Il fallait de très sérieux arguments pour engager un débat contradictoire sur un sujet où vous étiez en désaccord avec lui. Oublier de compter les nervures d’une aile d’avion pouvait s’avérer désastreux pour l’argumentaire qu’on lui opposait. Et on raconte encore le débat, qui dura plusieurs semaines, entre l'auteur d'un livre à paraître et Bernard pour déterminer les couleurs exactes d'un texte sur le fuselage d’un Blériot de Jules Védrines, en s'appuyant sur l'unique document existant... en noir et blanc !
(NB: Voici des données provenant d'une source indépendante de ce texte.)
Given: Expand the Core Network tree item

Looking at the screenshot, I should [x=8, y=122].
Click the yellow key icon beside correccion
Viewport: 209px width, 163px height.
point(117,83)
Ainsi est-il devenu au fil du temps un expert reconnu aux connaissances encyclopédiques et très certainement l’un des très fin connaisseur des débuts de l'aviation… Il aurait eu 80 ans cette semaine et un article paru dans la presse spécialisée en décembre a salué sa mémoire. Amateur du 9ème Art, Bernard avait tiré son pseudo - et sa réplique - de la bande dessinée Blake et Mortimer. Comme le faisait remarqué l’un de ses trois petits-enfants, le 30ème opus de la célèbre BD est sorti le 31 octobre 2024... Le jour ou Blake, a pris son dernier envol.
Aloys Klaeyle
Merci à FC, LM, et TM pour leur aide et leurs mots.